Die Weltbilder von „Außenseitern“ sammeln aus diesen Gründen überproportional viele Verlierer und schräge Charaktere, die entzückende Menschen sein können, aber doch die mangelnde Wirksamkeit der eigenen Weltbilder als selbsterfüllende Prophezeiung hervorbringen. Dann darf auch nichts gelingen, denn es könnte unter Druck setzen, sich wirklich der Welt zu stellen und das eigene Scheitern eingestehen zu müssen.
Die gute Nachricht ist: Einige geteilte Weltbilder stehen näher an der Realität als andere. Bestimmte Subkulturen drehen sich um kognitive oder praktische Aktivitäten, die über die Wiedergabe des Kanons einer Phantasiewelt hinausgehen. Solche Aktivitäten sind entweder direkt mit realitätsbezogenen Spielen verknüpft oder schätzen diese als lohnende Beschäftigungen. Oft haben solche Spiele mit Technologie zu tun, etwa bei den Subkulturen der Hacker oder Cypherpunks.
Beim „libertären“ Weltbild ist dieses realitätsnahe Spiel Unternehmertum. Der unternehmerische Erfolg ist in einem derart verzerrten Marktumfeld inmitten eines verzerrten Geldsystems zwar nicht per se ein Ausweis für Klugheit oder Charakter. Doch auch verzerrte Märkte bringen eine Disziplin in das Spiel, die über innere Spielregeln weit hinausgeht. Durch die Orientierung an der konkreten Umwelt tendiert Unternehmertum dazu, den Realitätssinn zu stärken und zu belohnen.
„Realismus“ dient jedoch oft nur als Deckmantel für die Anpassung an das aktuell Machbare. Viele sogenannte „Realisten“ sind eigentlich defätistische Mitläufer.
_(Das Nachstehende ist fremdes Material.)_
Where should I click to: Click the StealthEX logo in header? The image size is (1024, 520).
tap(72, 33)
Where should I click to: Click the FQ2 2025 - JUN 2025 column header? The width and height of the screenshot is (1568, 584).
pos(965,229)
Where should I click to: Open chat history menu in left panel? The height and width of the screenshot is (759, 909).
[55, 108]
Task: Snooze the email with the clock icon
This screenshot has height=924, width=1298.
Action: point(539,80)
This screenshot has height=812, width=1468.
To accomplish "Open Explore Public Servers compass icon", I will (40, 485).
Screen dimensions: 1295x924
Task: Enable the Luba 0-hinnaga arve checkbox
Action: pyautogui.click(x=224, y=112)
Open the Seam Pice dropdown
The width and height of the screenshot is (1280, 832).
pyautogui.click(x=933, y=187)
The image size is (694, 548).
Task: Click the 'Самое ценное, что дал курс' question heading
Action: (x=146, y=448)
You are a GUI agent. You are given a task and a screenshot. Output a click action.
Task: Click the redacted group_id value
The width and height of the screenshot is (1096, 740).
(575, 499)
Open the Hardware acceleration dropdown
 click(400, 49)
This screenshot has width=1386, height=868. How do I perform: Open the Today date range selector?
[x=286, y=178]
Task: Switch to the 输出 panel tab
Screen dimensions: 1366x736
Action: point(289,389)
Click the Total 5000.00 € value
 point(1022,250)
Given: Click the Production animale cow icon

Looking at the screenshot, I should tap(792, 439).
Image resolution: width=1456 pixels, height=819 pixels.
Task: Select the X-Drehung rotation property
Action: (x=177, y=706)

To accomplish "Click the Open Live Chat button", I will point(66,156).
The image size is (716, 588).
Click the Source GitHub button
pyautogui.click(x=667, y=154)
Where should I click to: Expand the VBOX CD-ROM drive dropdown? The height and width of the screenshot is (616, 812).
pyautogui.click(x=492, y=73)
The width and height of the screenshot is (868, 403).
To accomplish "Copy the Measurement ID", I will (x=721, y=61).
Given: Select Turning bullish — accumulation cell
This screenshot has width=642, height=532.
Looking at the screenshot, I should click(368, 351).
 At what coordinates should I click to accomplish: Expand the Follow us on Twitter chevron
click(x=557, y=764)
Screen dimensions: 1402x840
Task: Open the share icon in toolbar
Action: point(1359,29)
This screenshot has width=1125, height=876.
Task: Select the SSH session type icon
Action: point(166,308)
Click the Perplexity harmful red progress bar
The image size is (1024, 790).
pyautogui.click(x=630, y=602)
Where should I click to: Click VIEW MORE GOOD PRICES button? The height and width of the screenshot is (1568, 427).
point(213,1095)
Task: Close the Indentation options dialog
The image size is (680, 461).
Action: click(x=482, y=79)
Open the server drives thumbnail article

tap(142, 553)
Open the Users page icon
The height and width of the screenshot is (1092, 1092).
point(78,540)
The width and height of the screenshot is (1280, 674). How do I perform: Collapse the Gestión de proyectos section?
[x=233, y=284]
Leider können auch irreführende, aber geteilte Weltbilder nützlich sein. Sie sind besonders hartnäckig, da sie vorübergehenden Erfolg ermöglichen, selbst in zum Scheitern verurteilten Systemen, deren Untergang oft erst weit in der Zukunft liegt.
Unternehmertum, das Tragen von Ungewissheit durch das Antizipieren oder Gestalten einer abweichenden Zukunft, fördert die wichtigste Form des Realismus: nicht bloß ein Gespür für das zu haben, was ist, sondern auch für das, was sein wird. Weltbilder, die Unternehmertum verteufeln, verlieren einen wichtigen Sinn – den für die Realität.
Zuerst erschienen in eigentümlich frei.